RECORDS FOR THIS EXERCISE →
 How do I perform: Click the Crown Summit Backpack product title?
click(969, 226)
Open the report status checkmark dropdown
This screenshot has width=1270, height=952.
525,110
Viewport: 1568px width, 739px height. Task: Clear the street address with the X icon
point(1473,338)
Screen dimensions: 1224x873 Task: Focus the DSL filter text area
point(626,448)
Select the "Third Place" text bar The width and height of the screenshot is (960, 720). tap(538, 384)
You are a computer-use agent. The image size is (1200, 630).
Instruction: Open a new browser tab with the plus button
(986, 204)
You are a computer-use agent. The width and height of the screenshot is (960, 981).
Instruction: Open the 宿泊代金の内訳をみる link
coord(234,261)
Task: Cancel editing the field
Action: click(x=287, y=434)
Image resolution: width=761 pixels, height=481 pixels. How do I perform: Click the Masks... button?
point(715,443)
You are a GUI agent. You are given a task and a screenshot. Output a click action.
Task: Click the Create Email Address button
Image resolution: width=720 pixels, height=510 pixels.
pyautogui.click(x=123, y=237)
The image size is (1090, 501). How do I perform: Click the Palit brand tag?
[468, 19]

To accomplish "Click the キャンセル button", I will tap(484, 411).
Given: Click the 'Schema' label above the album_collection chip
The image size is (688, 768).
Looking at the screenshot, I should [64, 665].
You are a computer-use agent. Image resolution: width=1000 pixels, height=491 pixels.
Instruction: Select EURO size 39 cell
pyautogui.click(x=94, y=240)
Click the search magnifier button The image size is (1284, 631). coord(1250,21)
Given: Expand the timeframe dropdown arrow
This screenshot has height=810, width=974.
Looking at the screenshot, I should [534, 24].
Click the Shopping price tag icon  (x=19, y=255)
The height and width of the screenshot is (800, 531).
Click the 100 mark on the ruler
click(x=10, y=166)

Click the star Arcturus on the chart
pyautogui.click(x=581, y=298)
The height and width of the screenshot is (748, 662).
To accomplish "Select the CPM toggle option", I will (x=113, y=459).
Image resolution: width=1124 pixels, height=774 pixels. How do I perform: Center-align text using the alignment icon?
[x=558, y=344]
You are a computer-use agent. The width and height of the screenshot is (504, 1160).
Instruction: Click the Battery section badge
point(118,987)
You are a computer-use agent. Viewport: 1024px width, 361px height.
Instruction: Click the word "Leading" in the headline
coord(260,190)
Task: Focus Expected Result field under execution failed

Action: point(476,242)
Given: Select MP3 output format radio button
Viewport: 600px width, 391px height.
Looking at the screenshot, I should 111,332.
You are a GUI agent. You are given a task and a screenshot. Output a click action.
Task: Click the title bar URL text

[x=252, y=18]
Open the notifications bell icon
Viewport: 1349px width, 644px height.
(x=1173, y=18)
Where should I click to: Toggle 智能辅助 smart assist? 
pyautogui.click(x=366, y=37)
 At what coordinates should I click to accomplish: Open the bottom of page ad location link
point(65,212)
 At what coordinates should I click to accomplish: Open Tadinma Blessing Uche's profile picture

WHAT TO WORK ON → Please reproduce the lines from the line with "Given: Click the" to the line with "You are a computer-use agent. Image", both ends included, exactly as they appear above.

ANSWER TO THE EXERCISE →
Given: Click the 'Schema' label above the album_collection chip
The image size is (688, 768).
Looking at the screenshot, I should [64, 665].
You are a computer-use agent. Image resolution: width=1000 pixels, height=491 pixels.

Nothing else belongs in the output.